Make no mistake, this season was a grind for Scherzer, especially the second half, during which he suffered from his neck ailment, the comebacker off his calf and then the hamstring strain. That last ailment prevented him from starting until Game 3 of the National League Division Series and reduced him to a relief role in the pivotal Game 5 loss to the Cubs.

How good, then, was he to have still produced the kind of numbers required to win a Cy Young Award in a year in which the two other finalists (teammate Stephen Strasburg and Dodgers ace Clayton Kershaw) each had a viable case for the trophy?

The answer: really good.

Scherzer is a perfectionist, constantly striving to improve in any way he can, rarely 100 percent satisfied with what he's done. It suits him well, but it also leaves him still stewing over the manner in which the season ended for him and his team.

Pitching out of the bullpen in Game 5, Scherzer endured through a nightmare top of the fifth, allowing four runs via a series of bizarre events and turning a 4-3 Nationals lead into a 7-4 deficit. Though plenty of others were to blame as well, he's the one who forever will have an "L" next to his name in the box score as the game's losing pitcher.

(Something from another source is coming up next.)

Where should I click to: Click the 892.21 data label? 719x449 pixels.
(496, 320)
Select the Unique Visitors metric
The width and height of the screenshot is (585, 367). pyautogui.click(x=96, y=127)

That fact still gnaws away at Scherzer.

"You linger on it," he said. "If you didn't, I don't think you'd be human. I couldn't even watch the LCS at all. I couldn't watch baseball for the next 10 days. I am a baseball fan, so I watched the World Series. And it was an unbelievable World Series. But that series against the Cubs will eat at me for the entire offseason."

When Scherzer reports for spring training three months from now, he'll be healthy. He'll also be entering his 10th full big league season, his 34th birthday looming in July.

If history has taught us anything, we know it's only going to get harder for Scherzer from here on out. He's one of the sport's most reliable workhorses, making at least 30 starts for nine straight years. Only Jon Lester can say the same.

If the last three seasons watching Scherzer at his absolute peak, though, has taught us anything else, it's that nobody is more driven. Not simply to duplicate what he's been doing year in and year out. But to elevate himself to yet another level.

"My only goal for 2018 is to be a better pitcher than I was in 2017," he said.

Given how good he just was, it's scary to think how much better he could still be.